── Supplied data ──

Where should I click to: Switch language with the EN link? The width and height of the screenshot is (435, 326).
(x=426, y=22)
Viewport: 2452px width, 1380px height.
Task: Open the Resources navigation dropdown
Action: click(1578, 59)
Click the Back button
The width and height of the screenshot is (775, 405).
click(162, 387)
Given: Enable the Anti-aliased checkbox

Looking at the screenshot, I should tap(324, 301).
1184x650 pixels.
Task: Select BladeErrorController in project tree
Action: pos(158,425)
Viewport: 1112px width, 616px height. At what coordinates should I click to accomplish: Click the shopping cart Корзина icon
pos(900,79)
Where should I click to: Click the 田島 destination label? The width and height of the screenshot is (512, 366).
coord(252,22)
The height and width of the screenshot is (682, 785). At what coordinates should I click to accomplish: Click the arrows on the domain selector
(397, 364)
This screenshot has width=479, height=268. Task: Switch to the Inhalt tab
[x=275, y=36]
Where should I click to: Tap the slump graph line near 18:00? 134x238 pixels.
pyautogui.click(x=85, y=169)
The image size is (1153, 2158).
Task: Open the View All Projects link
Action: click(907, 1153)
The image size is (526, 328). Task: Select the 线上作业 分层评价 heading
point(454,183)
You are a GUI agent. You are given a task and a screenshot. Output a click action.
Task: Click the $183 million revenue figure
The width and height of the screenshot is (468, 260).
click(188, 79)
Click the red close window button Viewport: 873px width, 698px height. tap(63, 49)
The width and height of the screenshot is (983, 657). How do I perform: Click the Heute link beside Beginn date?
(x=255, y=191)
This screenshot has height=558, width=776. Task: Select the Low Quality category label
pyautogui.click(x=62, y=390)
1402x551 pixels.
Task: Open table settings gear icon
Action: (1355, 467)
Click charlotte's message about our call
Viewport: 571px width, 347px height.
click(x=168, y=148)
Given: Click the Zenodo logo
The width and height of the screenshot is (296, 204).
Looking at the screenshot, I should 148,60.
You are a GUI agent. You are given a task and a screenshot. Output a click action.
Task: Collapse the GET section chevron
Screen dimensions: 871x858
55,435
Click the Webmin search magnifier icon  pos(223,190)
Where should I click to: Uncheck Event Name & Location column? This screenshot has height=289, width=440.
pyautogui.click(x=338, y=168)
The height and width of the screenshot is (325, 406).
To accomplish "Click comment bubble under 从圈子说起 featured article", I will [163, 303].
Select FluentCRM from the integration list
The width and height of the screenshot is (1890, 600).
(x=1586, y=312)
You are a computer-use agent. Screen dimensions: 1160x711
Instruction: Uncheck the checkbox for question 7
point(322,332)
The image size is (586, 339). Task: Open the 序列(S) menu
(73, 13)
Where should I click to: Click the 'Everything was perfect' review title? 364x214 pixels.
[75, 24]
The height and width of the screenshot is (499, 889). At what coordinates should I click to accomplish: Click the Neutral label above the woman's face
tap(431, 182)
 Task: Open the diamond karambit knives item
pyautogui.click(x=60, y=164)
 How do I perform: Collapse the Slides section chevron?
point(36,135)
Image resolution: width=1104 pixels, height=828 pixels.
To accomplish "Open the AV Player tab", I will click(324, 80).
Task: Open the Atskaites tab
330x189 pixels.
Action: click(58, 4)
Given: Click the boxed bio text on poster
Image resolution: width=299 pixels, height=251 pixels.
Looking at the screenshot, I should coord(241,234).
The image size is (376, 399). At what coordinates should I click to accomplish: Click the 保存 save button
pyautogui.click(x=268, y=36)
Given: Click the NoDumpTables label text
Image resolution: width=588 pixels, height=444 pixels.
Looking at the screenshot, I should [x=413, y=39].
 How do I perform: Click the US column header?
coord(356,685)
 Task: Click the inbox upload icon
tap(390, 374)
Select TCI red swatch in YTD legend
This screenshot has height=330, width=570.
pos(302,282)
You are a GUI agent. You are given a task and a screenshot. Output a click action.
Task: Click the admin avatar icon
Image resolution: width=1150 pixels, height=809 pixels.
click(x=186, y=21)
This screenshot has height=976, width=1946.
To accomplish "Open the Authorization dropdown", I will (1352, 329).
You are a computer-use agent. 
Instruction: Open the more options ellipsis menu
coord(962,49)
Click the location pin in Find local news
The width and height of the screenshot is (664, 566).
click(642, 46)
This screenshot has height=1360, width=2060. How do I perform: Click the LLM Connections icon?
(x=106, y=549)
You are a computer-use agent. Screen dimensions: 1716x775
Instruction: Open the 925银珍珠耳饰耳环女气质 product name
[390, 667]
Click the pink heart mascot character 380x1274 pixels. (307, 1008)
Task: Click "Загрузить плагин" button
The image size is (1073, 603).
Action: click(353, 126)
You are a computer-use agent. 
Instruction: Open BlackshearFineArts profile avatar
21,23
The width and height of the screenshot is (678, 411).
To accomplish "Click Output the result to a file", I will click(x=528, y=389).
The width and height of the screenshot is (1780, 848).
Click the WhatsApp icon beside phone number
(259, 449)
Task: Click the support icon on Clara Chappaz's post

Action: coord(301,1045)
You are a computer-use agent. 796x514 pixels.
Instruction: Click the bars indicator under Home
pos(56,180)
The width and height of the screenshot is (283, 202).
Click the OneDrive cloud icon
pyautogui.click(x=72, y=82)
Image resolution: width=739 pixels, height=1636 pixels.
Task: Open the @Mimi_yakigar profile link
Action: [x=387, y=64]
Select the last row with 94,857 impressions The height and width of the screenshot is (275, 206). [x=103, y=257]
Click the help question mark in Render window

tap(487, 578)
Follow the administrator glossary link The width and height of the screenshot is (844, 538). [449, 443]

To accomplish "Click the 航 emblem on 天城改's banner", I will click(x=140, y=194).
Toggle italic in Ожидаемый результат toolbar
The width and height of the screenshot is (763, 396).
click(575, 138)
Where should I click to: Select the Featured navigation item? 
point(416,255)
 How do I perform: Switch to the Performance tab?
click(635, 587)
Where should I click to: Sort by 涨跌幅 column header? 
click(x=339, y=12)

───

▶ _Challenge_
Copy the rows above again, with every "Where should I click to" changed to "Which spot should I click to" and nothing else touched.

▶ _Response to the task_
Which spot should I click to: Switch language with the EN link? The width and height of the screenshot is (435, 326).
(x=426, y=22)
Viewport: 2452px width, 1380px height.
Task: Open the Resources navigation dropdown
Action: click(1578, 59)
Click the Back button
The width and height of the screenshot is (775, 405).
click(162, 387)
Given: Enable the Anti-aliased checkbox

Looking at the screenshot, I should tap(324, 301).
1184x650 pixels.
Task: Select BladeErrorController in project tree
Action: pos(158,425)
Viewport: 1112px width, 616px height. At what coordinates should I click to accomplish: Click the shopping cart Корзина icon
pos(900,79)
Which spot should I click to: Click the 田島 destination label? The width and height of the screenshot is (512, 366).
coord(252,22)
The height and width of the screenshot is (682, 785). At what coordinates should I click to accomplish: Click the arrows on the domain selector
(397, 364)
This screenshot has width=479, height=268. Task: Switch to the Inhalt tab
[x=275, y=36]
Which spot should I click to: Tap the slump graph line near 18:00? 134x238 pixels.
pyautogui.click(x=85, y=169)
The image size is (1153, 2158).
Task: Open the View All Projects link
Action: click(907, 1153)
The image size is (526, 328). Task: Select the 线上作业 分层评价 heading
point(454,183)
You are a GUI agent. You are given a task and a screenshot. Output a click action.
Task: Click the $183 million revenue figure
The width and height of the screenshot is (468, 260).
click(188, 79)
Click the red close window button Viewport: 873px width, 698px height. tap(63, 49)
The width and height of the screenshot is (983, 657). How do I perform: Click the Heute link beside Beginn date?
(x=255, y=191)
This screenshot has height=558, width=776. Task: Select the Low Quality category label
pyautogui.click(x=62, y=390)
1402x551 pixels.
Task: Open table settings gear icon
Action: (1355, 467)
Click charlotte's message about our call
Viewport: 571px width, 347px height.
click(x=168, y=148)
Given: Click the Zenodo logo
The width and height of the screenshot is (296, 204).
Looking at the screenshot, I should 148,60.
You are a GUI agent. You are given a task and a screenshot. Output a click action.
Task: Collapse the GET section chevron
Screen dimensions: 871x858
55,435
Click the Webmin search magnifier icon  pos(223,190)
Which spot should I click to: Uncheck Event Name & Location column? This screenshot has height=289, width=440.
pyautogui.click(x=338, y=168)
The height and width of the screenshot is (325, 406).
To accomplish "Click comment bubble under 从圈子说起 featured article", I will [163, 303].
Select FluentCRM from the integration list
The width and height of the screenshot is (1890, 600).
(x=1586, y=312)
You are a computer-use agent. Screen dimensions: 1160x711
Instruction: Uncheck the checkbox for question 7
point(322,332)
The image size is (586, 339). Task: Open the 序列(S) menu
(73, 13)
Which spot should I click to: Click the 'Everything was perfect' review title? 364x214 pixels.
[75, 24]
The height and width of the screenshot is (499, 889). At what coordinates should I click to accomplish: Click the Neutral label above the woman's face
tap(431, 182)
 Task: Open the diamond karambit knives item
pyautogui.click(x=60, y=164)
 How do I perform: Collapse the Slides section chevron?
point(36,135)
Image resolution: width=1104 pixels, height=828 pixels.
To accomplish "Open the AV Player tab", I will click(324, 80).
Task: Open the Atskaites tab
330x189 pixels.
Action: click(58, 4)
Given: Click the boxed bio text on poster
Image resolution: width=299 pixels, height=251 pixels.
Looking at the screenshot, I should coord(241,234).
The image size is (376, 399). At what coordinates should I click to accomplish: Click the 保存 save button
pyautogui.click(x=268, y=36)
Given: Click the NoDumpTables label text
Image resolution: width=588 pixels, height=444 pixels.
Looking at the screenshot, I should [x=413, y=39].
 How do I perform: Click the US column header?
coord(356,685)
 Task: Click the inbox upload icon
tap(390, 374)
Select TCI red swatch in YTD legend
This screenshot has height=330, width=570.
pos(302,282)
You are a GUI agent. You are given a task and a screenshot. Output a click action.
Task: Click the admin avatar icon
Image resolution: width=1150 pixels, height=809 pixels.
click(x=186, y=21)
This screenshot has height=976, width=1946.
To accomplish "Open the Authorization dropdown", I will (1352, 329).
You are a computer-use agent. 
Instruction: Open the more options ellipsis menu
coord(962,49)
Click the location pin in Find local news
The width and height of the screenshot is (664, 566).
click(642, 46)
This screenshot has height=1360, width=2060. How do I perform: Click the LLM Connections icon?
(x=106, y=549)
You are a computer-use agent. Screen dimensions: 1716x775
Instruction: Open the 925银珍珠耳饰耳环女气质 product name
[390, 667]
Click the pink heart mascot character 380x1274 pixels. (307, 1008)
Task: Click "Загрузить плагин" button
The image size is (1073, 603).
Action: click(353, 126)
You are a computer-use agent. 
Instruction: Open BlackshearFineArts profile avatar
21,23
The width and height of the screenshot is (678, 411).
To accomplish "Click Output the result to a file", I will click(x=528, y=389).
The width and height of the screenshot is (1780, 848).
Click the WhatsApp icon beside phone number
(259, 449)
Task: Click the support icon on Clara Chappaz's post

Action: coord(301,1045)
You are a computer-use agent. 796x514 pixels.
Instruction: Click the bars indicator under Home
pos(56,180)
The width and height of the screenshot is (283, 202).
Click the OneDrive cloud icon
pyautogui.click(x=72, y=82)
Image resolution: width=739 pixels, height=1636 pixels.
Task: Open the @Mimi_yakigar profile link
Action: [x=387, y=64]
Select the last row with 94,857 impressions The height and width of the screenshot is (275, 206). [x=103, y=257]
Click the help question mark in Render window

tap(487, 578)
Follow the administrator glossary link The width and height of the screenshot is (844, 538). [449, 443]

To accomplish "Click the 航 emblem on 天城改's banner", I will click(x=140, y=194).
Toggle italic in Ожидаемый результат toolbar
The width and height of the screenshot is (763, 396).
click(575, 138)
Which spot should I click to: Select the Featured navigation item? 
point(416,255)
 How do I perform: Switch to the Performance tab?
click(635, 587)
Which spot should I click to: Sort by 涨跌幅 column header? 
click(x=339, y=12)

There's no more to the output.